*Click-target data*
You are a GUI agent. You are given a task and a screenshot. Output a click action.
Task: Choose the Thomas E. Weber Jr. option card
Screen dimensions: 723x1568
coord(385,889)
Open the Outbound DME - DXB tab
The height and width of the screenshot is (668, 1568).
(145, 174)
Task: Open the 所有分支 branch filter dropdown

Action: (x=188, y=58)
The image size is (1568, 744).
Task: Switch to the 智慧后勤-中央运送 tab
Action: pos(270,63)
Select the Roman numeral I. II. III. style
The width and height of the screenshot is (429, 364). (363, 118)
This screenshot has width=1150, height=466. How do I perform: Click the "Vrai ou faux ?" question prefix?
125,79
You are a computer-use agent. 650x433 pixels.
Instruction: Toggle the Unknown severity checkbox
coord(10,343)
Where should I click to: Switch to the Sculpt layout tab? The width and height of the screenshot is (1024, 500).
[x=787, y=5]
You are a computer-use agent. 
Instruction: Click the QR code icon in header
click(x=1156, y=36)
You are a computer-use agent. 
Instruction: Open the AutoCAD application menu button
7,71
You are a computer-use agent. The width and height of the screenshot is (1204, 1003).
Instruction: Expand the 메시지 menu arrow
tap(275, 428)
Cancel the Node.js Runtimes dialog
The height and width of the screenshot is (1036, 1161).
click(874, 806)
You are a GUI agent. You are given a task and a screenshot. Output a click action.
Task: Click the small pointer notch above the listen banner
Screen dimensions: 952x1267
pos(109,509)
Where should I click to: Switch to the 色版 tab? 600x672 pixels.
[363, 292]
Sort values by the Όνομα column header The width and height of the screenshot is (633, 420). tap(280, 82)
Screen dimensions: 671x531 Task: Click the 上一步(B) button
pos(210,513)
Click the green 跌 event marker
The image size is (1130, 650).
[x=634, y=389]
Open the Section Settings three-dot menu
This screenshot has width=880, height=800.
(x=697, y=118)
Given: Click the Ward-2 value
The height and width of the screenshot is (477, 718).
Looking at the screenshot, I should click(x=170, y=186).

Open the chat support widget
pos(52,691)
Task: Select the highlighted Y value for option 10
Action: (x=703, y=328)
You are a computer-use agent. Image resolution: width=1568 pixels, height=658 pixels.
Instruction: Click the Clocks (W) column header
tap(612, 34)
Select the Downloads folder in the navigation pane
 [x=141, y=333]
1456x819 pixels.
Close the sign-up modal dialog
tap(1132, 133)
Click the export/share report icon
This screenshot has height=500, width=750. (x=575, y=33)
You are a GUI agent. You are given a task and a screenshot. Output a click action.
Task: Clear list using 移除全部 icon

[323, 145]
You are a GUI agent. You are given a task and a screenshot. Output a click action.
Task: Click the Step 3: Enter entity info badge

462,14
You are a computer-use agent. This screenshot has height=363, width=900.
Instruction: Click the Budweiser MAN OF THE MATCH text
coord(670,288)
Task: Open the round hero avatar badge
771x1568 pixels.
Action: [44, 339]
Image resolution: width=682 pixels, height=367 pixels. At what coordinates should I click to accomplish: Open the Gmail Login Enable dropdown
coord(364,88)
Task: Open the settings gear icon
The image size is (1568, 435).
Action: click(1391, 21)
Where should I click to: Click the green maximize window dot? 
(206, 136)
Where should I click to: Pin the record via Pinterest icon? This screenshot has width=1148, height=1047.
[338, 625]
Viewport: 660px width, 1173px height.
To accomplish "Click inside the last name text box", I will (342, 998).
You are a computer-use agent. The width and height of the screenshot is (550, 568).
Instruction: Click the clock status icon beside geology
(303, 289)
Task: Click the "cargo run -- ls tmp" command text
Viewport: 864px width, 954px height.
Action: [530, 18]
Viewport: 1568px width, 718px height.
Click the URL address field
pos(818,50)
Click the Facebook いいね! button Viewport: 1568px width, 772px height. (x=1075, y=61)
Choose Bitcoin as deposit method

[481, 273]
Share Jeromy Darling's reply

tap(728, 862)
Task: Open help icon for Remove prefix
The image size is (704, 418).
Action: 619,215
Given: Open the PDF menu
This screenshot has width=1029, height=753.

*OBJECTIVE*
Render the listing as a Markdown table with the columns Row and Line, starting at the line containing "Select the Roman numeral I. II. III. style" and continuing through the line containing "click(874, 806)". Omit any blank lines.

*SOLUTION FOR THIS EXERCISE*
| Row | Line |
|---|---|
| 1 | Select the Roman numeral I. II. III. style |
| 2 | The width and height of the screenshot is (429, 364). (363, 118) |
| 3 | This screenshot has width=1150, height=466. How do I perform: Click the "Vrai ou faux ?" question prefix? |
| 4 | 125,79 |
| 5 | You are a computer-use agent. 650x433 pixels. |
| 6 | Instruction: Toggle the Unknown severity checkbox |
| 7 | coord(10,343) |
| 8 | Where should I click to: Switch to the Sculpt layout tab? The width and height of the screenshot is (1024, 500). |
| 9 | [x=787, y=5] |
| 10 | You are a computer-use agent.  |
| 11 | Instruction: Click the QR code icon in header |
| 12 | click(x=1156, y=36) |
| 13 | You are a computer-use agent.  |
| 14 | Instruction: Open the AutoCAD application menu button |
| 15 | 7,71 |
| 16 | You are a computer-use agent. The width and height of the screenshot is (1204, 1003). |
| 17 | Instruction: Expand the 메시지 menu arrow |
| 18 | tap(275, 428) |
| 19 | Cancel the Node.js Runtimes dialog |
| 20 | The height and width of the screenshot is (1036, 1161). |
| 21 | click(874, 806) |